TEXT SECTION:
------------------------------

The Sion College Library collection is more discoverable than ever before as we have continued to add records to our online catalogue. Along the way we are gaining some fascinating insights into the histories of some of the books in the collection. Interesting discoveries of monastic books have recently been made, including an edition of Giuseppe Simone Assemani’s (1687-1768) Kalendaria ecclesiae universae (A82.0/AS7), which was printed in Rome in 1755. Originally intended as a twelve-volume set, only six volumes were produced which were translated from Latin into Greek. The text examines the Church calendar and Slavic Christian Saints, but the provenance of this copy is particularly intriguing. Woodcut armorial bookplates appear on the endpapers of each volume along with a red armorial ink stamp on the half-title pages, evidence that the book once belonged to Kloster Muri (“Monasterii Murensis”), a Benedictine Cloister located near Muri in Aargau, Switzerland, that was abolished in 1841. From here it appears to have travelled to the nearby Aargauische Kantonsbibliothek (indicated by the red stamp), eventually forming part of Sion College’s holdings.

Sion1

Provenance of a more domestic nature appears in a collection of Lent-sermons, Quadriga salutis. Two early 18th century inscriptions were left by William Baker marking the birth of two of his children, who were named after their parents, Mary and William. It is not uncommon for significant family events to be found recorded in this way within a family Bible or on the flyleaves of another treasured book. They provide a useful document through which we can build an intimate picture of different households, charting their expansion and their unfortunate contraction following the passing of relatives. In this instance they also give us a charming insight into the possible accents and pronunciations used by the individuals, some of the text here being written out phonetically:

Sion2

“Mary Douglas of William and his wife, bourn ys th. 12th dey of Jan:ry helf anower before 12 of ye clock mid time a day” (A67.3a/C24 08,).

Sion3

“No[vem]b[e]r 15th 1717 Will son of Will Baker and Mary his wife was bourne at 3 of ye clock in ye morning” (A67.3a/C24 19).

Robert Beverley Jr. (ca. 1667-1722) was an historian of early colonial Virginia, as well as a planter and political figure. His most notable work is his History and Present State of Virginia, published originally in London in 1705, which documents the history of early life in the colony. This French translation held in the Sion collection was printed in Amsterdam in 1707 and is an unmatched source for the Virginia of its time with sections on Native Americans, politics, flora, fauna, and agriculture (B81.10/V81B). The book also has a noble provenance, containing the bookplate of Ludwig Rudolph (1671-1735), Duke of Braunschweig-Lüneburg and Prince of Wolfenbüttel.

------------------------------

GIVEN INSTRUCTION A: Rewrite the entries as a Markdown table with the columns "Row" and "Line," starting at the line containing "This screenshot has" and continuing through the last entry, skipping blank lines and omitting the pictures.
The Sion College Library text and the entries come from unrelated sources.

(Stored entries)
------------------------------

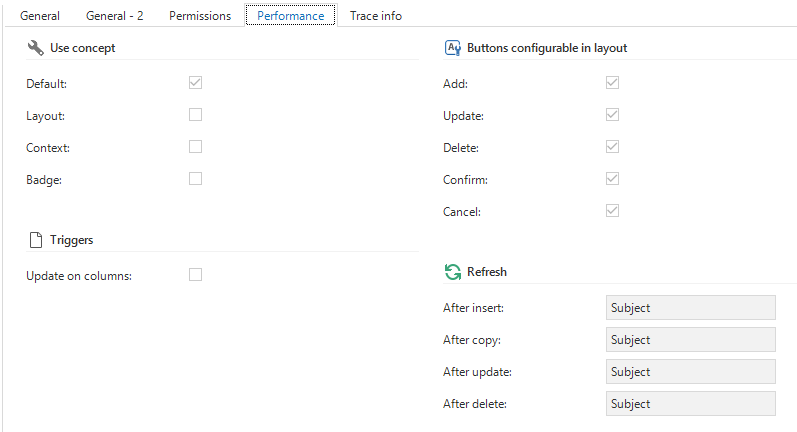Viewport: 797px width, 432px height.
Task: Click the Buttons configurable in layout icon
Action: tap(452, 48)
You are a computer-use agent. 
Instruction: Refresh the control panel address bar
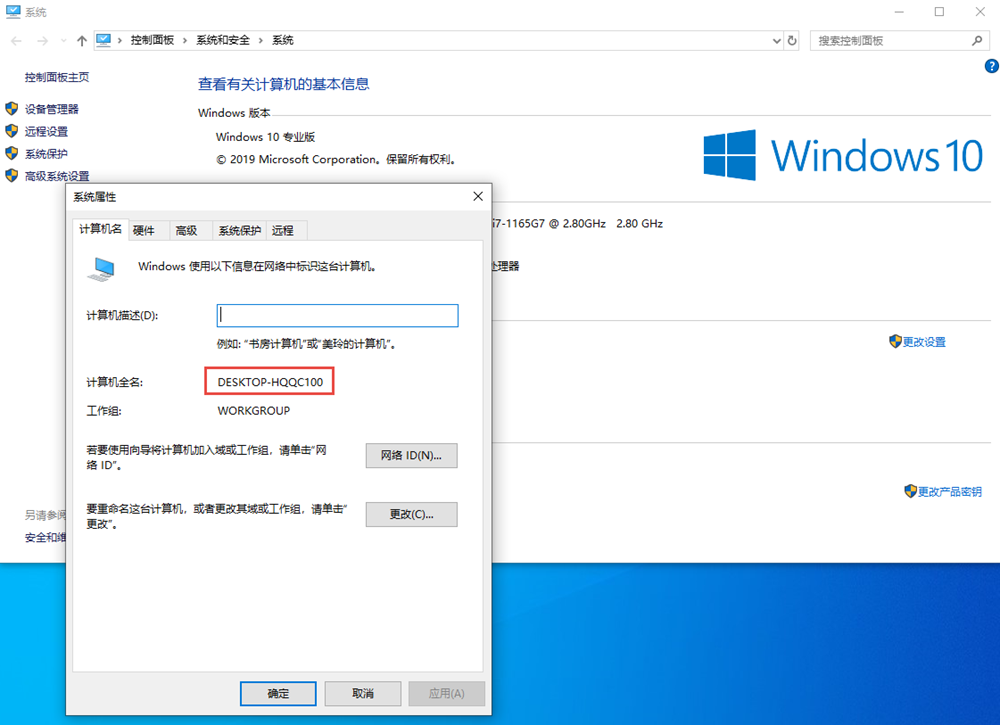pyautogui.click(x=793, y=41)
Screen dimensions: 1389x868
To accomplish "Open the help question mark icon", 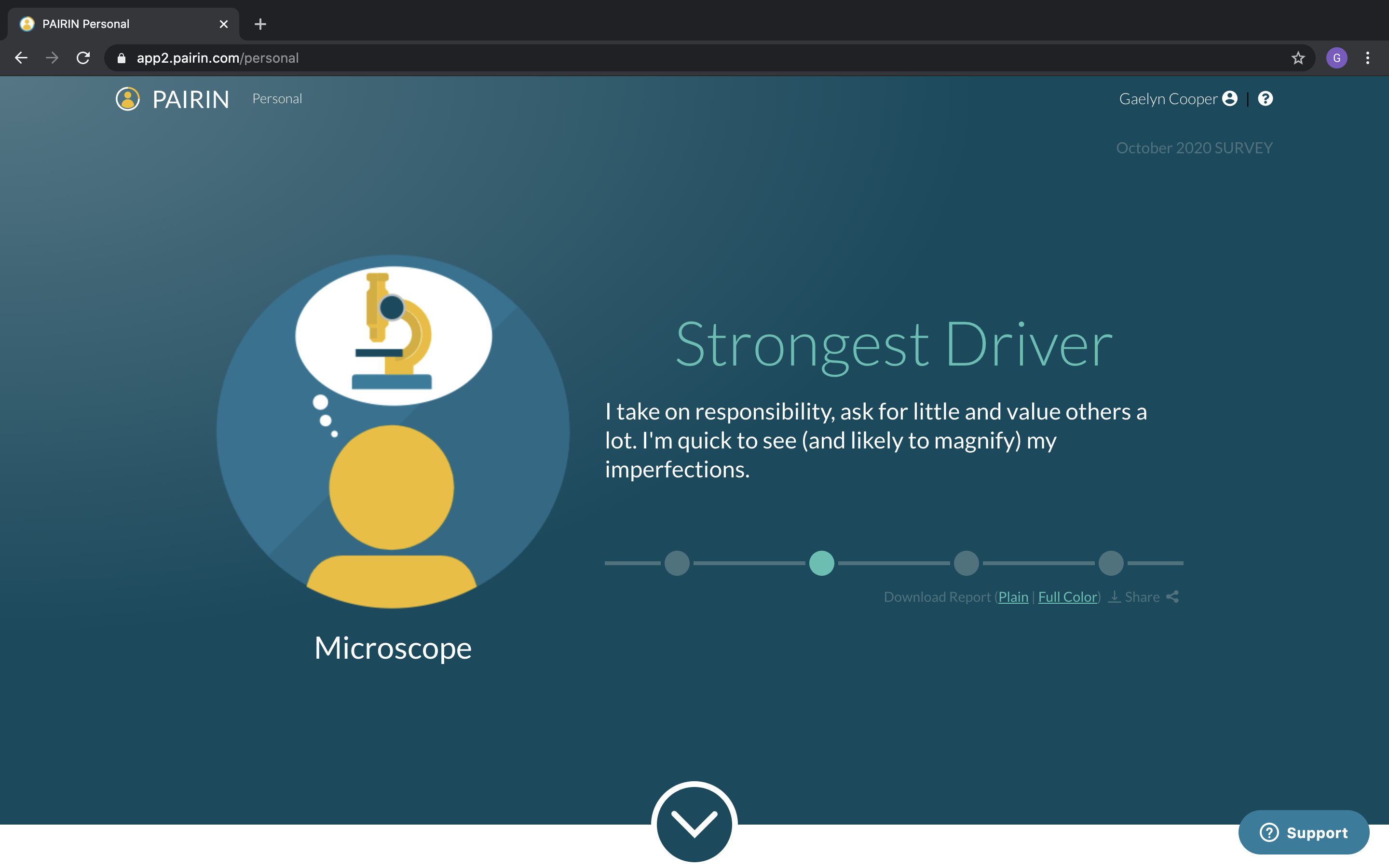I will click(1265, 99).
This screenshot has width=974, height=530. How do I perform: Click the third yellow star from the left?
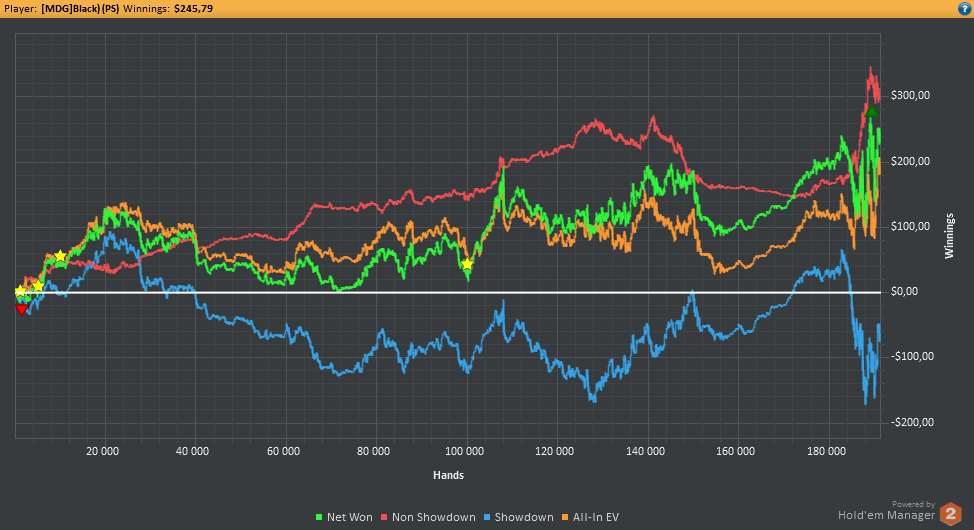[x=60, y=256]
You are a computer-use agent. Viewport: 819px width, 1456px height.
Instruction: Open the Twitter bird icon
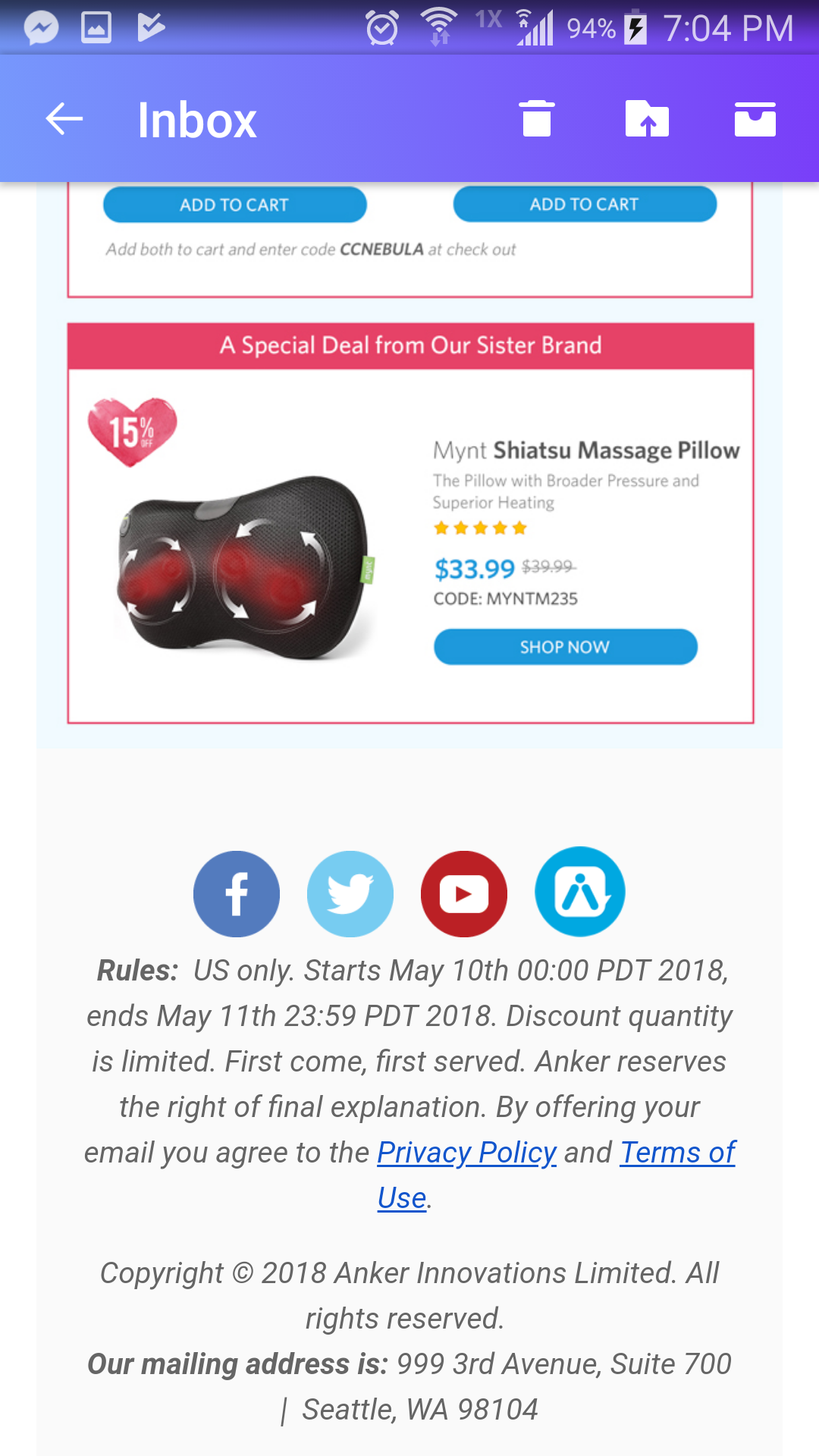click(350, 893)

------------------------------

GIVEN INSTRUCTION B: In the Sion College Library text, in what year was Kloster Muri abolished?

FINISHED ANSWER A:
| Row | Line |
|---|---|
| 1 | This screenshot has width=974, height=530. How do I perform: Click the third yellow star from the left? |
| 2 | [x=60, y=256] |
| 3 | You are a computer-use agent. Viewport: 819px width, 1456px height. |
| 4 | Instruction: Open the Twitter bird icon |
| 5 | click(350, 893) |

FINISHED ANSWER B: 1841